For months, the two men traded the harshest of insults. Mamdani was a “communist” and “radical left lunatic”; Trump a “fascist” and “despot.” Yet with New York’s mayoral election over and cameras clicking, the insults were on hold. The men praised each other as “rational” and “productive.” Trump even joked that Mamdani might “surprise some conservative people.”

Give them points for collegiality, just don’t be surprised. Trump and Mamdani are only the latest example of the right and the left converging on economic issues. One likes price floors, the other likes rent control. They’re both waging the same “war on prices,” as the Cato Institute’s Ryan Bourne calls it. And this war enjoys rising bipartisan support.

Take legislation introduced earlier this year by what would have once been an unlikely duo: Sens. Josh Hawley (R–Mo.) and Bernie Sanders (I–Vt.).
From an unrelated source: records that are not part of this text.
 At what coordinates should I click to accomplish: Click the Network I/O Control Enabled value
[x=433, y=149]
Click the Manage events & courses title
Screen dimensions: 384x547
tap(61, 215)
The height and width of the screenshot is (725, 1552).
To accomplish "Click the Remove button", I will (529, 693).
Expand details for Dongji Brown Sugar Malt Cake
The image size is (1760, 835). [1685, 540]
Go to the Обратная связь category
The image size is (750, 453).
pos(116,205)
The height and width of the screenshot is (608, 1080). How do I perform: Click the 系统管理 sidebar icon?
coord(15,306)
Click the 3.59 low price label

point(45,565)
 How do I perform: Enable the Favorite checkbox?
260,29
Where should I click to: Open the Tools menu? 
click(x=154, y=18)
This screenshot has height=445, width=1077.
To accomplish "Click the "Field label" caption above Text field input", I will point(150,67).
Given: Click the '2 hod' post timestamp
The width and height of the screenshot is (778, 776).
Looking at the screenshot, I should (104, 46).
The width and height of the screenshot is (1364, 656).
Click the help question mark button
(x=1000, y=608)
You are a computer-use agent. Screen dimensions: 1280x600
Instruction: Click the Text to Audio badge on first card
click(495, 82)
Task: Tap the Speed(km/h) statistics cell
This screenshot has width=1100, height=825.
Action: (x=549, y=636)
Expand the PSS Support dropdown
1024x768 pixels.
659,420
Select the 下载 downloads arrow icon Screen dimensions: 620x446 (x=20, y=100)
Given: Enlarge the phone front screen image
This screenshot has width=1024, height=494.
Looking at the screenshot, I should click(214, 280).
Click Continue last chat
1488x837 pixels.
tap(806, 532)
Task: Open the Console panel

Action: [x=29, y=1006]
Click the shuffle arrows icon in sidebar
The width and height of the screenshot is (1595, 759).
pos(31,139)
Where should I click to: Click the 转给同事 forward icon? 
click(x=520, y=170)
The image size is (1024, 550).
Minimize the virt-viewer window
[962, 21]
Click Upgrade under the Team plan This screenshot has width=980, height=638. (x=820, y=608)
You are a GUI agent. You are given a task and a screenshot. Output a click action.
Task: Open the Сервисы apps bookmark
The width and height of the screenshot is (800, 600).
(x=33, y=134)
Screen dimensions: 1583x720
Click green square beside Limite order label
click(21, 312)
Their “10 Percent Credit Card Interest Rate Cap Act“—also reflecting a Trump idea from the 2024 campaign—sounds compassionate. Who enjoys paying 25 percent interest?

In practice, price controls of all sorts are disastrous. Credit card interest rates are high because unsecured consumer lending is very risky. They’re the price for the lender taking a chance on a person. If the government artificially caps rates far below the market rate, banks will stop lending to riskier borrowers. That doesn’t just mean broke shopaholics. It includes the working single parent using a financial last resort before payday.

Just as rent controls can create a housing shortage by reducing the attractiveness of supplying those homes, interest-rate caps can create a credit shortage. They put millions of working-class Americans—the people proposals like these are supposed to protect—at risk of being “debanked.” Stripped of their credit cards, some will turn to payday lenders, loan sharks, and pawn shops, whose charges are far higher.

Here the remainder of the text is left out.